* TRY IT *
Your answer should be one number: how many lines below hold the word "Given".

§

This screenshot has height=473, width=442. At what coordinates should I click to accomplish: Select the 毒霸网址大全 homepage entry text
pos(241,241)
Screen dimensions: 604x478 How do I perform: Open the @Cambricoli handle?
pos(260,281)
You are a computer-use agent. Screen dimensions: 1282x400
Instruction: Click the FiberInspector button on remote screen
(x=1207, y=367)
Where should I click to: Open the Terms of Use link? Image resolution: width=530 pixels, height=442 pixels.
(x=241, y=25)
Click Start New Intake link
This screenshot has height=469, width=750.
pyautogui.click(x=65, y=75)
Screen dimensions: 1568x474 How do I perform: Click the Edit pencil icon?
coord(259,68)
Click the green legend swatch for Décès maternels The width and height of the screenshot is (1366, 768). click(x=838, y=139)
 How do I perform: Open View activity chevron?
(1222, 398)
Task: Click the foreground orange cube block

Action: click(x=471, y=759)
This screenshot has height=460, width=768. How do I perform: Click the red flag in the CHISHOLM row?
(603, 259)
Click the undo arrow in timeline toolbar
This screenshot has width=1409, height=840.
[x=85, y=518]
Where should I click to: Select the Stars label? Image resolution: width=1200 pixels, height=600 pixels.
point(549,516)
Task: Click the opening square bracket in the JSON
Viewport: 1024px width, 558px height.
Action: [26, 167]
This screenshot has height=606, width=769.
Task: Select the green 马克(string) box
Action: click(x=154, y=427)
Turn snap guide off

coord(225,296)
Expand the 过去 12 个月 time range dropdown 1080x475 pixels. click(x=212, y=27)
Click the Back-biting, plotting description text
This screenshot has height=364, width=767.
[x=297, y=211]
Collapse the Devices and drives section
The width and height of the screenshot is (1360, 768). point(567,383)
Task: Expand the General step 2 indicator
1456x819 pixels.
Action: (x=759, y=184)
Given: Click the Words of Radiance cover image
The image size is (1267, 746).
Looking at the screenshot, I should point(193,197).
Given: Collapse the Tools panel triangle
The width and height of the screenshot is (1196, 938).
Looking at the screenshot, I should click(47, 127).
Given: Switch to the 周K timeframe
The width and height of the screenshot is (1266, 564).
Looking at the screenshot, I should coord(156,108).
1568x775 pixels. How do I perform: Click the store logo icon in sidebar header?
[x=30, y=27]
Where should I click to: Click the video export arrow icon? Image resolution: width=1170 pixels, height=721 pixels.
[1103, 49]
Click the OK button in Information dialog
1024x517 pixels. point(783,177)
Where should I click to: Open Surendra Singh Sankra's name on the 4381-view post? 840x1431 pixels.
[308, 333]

§

* ANSWER TO THE EXERCISE *
3